Yo estoy ahora mirando sus personajes, leyéndolos. Son el producto de su pensamiento, enternecedor, henchido por la incertidumbre de un amor sin habla, y que descubre que balbuceaba en cada parpadeo, en cada gesto, en cada gota de agua, esa agüita de mis versos de infancia, miento, de nacimiento, miento, de mi creación.

Dicen que el ‘amor’ es todo, pero acabo de descubrir, mientras escribo, que es el agua, motor de nuestras vidas; somos agua, amor, pura energía, motor que bombea, corazón y de nuevo fluye, agua, vida, amor…

Ya con 7 años inventé una ciudad construida de papel, era ‘Origami’; muchos años más tarde la primera editorial que publicaba mi poemario se llamaba así. Después diseñé los ‘Fruittis’ y los comercializaron en televisión, a cambio un diplomita de la responsable de Cultura. Lo destrocé e hice añicos con mi imaginación al llegar a casa.

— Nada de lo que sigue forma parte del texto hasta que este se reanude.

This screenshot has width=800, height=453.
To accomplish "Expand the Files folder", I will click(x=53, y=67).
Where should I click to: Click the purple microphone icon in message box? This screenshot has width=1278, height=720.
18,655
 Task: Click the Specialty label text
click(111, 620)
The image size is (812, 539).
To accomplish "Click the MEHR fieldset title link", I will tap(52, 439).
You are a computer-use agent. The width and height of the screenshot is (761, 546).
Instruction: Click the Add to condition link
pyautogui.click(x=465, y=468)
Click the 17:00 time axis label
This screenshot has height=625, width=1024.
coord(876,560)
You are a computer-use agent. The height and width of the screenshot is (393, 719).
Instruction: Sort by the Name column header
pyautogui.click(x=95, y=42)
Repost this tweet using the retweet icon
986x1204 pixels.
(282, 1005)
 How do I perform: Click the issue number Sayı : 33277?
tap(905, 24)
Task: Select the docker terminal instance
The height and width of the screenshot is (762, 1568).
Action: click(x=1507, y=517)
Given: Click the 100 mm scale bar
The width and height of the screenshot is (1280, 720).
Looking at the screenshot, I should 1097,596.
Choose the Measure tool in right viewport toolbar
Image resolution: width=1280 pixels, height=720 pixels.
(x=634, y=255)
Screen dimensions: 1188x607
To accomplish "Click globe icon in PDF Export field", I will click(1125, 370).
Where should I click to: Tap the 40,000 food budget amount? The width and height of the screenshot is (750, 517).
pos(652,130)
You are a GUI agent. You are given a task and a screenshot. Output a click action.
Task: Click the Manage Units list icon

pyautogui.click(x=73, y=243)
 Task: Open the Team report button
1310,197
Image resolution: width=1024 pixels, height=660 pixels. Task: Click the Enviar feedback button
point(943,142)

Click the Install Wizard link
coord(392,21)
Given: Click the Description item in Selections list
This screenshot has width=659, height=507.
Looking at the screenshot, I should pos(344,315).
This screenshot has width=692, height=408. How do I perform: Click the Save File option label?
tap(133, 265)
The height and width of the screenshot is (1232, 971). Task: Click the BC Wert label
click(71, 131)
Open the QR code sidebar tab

Supe que nos engañaron al ver la emisión del domingo al mediodía. Mis frutas cobraron vida, eso sí, fue muy emocionante porque, al menos, le pusieron a uno de mis personajes acento andaluz. Les quedaría algo de consideración por su pueril autora.

Soñaba despierta camino del colegio que memorizaba todas las matrículas de los coches, pero me sentía muy inquieta, no lo lograba, el autobús iba demasiado deprisa. A veces uno desea plasmar y conseguir cosas, y aunque seamos conscientes de que se puedan lograr, en ocasiones, lo que nos rodea puede interferir, y no por ello se debe considerar un fracaso, muy al contrario, estuviste o estás en ello, es lo que realmente importa, me decía.

Mi Quijote no era de La Mancha, lo siento por Cervantes, pero mi Quijote era Aldonza Lorenzo, era una libertaria pensadora, que veía salinas en las marismas de la antigua Isla de León, y realmente eran nubes que el Levante arrastraba hacia la orilla, configurando imágenes grotescas y divertidas. Digamos que ‘gaditanicé’ la obra maestra cervantina.

Mi caperucita era una tímida muchacha, pícara con liguero ligero y lengua viperina, traviesa y muy despierta, con su caperuza atrapada al lobo para enseñarle que las Sombras de Grey son solo sombras. O mi pulgarcito realmente era un Catulo dejando señales para encontrar de regreso el camino a su amada e infiel Lesbia. O como Brunilda, en su complejo, se duerme como en el cuento de la Bella Durmiente para no despertar jamás.

Reconozco que me he despertado sin saber qué ocurría, y ahora, me miro frente al gran espejo de mi estancia, robusto de madera ébano apoyado sobre la pared, y me veo enamorada, ¡por fin! Estoy enamorada. Ahora me siento libre. Me he enamorado de mí.